What is a Hernia?
A hernia occurs when there is a weakening in the abdominal wall and internal organs or tissues push through the muscles forming a visible bulge through the skin. Hernias can occur in many areas of the body, most commonly the abdomen and groin. Usually, hernias are quite painful and can be life-threatening if left untreated. Hernias can occur in men, women and children.
What Causes Hernias?
Hernias can have several causes including lifting heaving objects, scars near the hernia site (post-abdominal surgery), chronic coughing, aging, and physical strain during bowel movements. Some hernias are congenital and exist from birth.
What are the Different Types of Hernias?
There are several types of hernias in adults.
Inguinal Hernia - The most common type of hernia is called an inguinal hernia, occurring in the groin area. (see Inguinal Hernia Repair)
Hiatal hernias - Hiatal hernias form through a small opening in the diaphragm that allows the upper part of the stomach to move up into the chest. (see Hiatal Hernia Repair)
There are three types of ventral hernias:
Epigastric hernia - An epigastric hernia (say "eh-pih-GAS-trik HER-nee-uh") is a problem that occurs when a bulge of fat tissue pushes through a weak part of the belly wall.
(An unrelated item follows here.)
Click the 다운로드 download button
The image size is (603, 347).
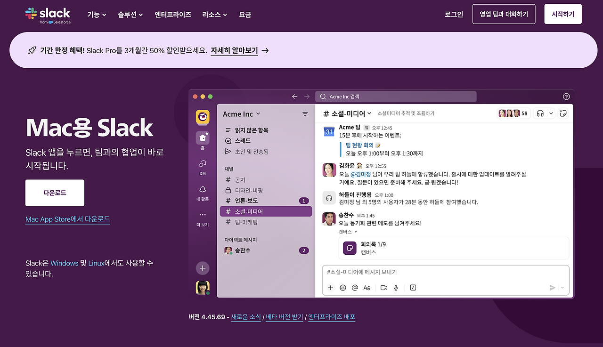click(x=55, y=193)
It happens between the breastbone and the belly button, or navel.
Incisional hernia - An incisional hernia is a problem that occurs when a bulge of tissue pushes through the wall of muscle that's holding it in. It happens after surgery in the belly, in the area of the incision. Most of the time, it occurs along a vertical (up and down) incision. It can happen months or even years after surgery.
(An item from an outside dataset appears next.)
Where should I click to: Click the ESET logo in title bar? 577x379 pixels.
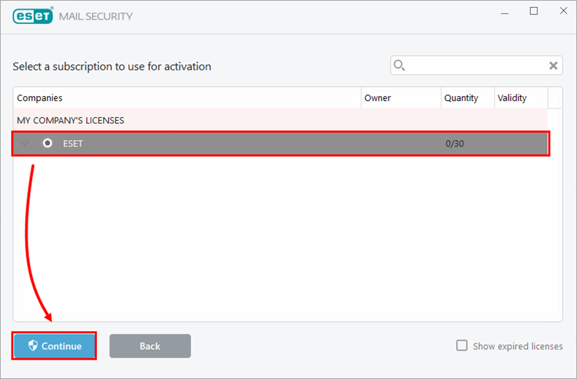(x=33, y=16)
Umbilical hernia - An umbilical hernia is a bulge in the abdominal wall near the navel (umbilicus) that sometimes contains abdominal tissue, a loop of intestine, fat, or fluid. An umbilical hernia may be present at birth or develop shortly thereafter.
- 10% of people in the US will develop a groin hernia in their lifetime.
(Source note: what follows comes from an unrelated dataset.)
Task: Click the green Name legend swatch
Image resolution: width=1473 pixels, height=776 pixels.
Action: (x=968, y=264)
- Two million people undergo open abdominal surgery annually in the US. Of these, up to 30% will develop a hernia at the surgical incision site.
- Hernia recurrence rates remain as high as 63% at ten years.
- Patients who undergo multiple hernia repairs have higher recurrence rates and are at higher risk for complications.
- Modifiable risk factors for recurrence and complications include obesity, tobacco use, inactivity, alcohol abuse, and poorly controlled diabetes.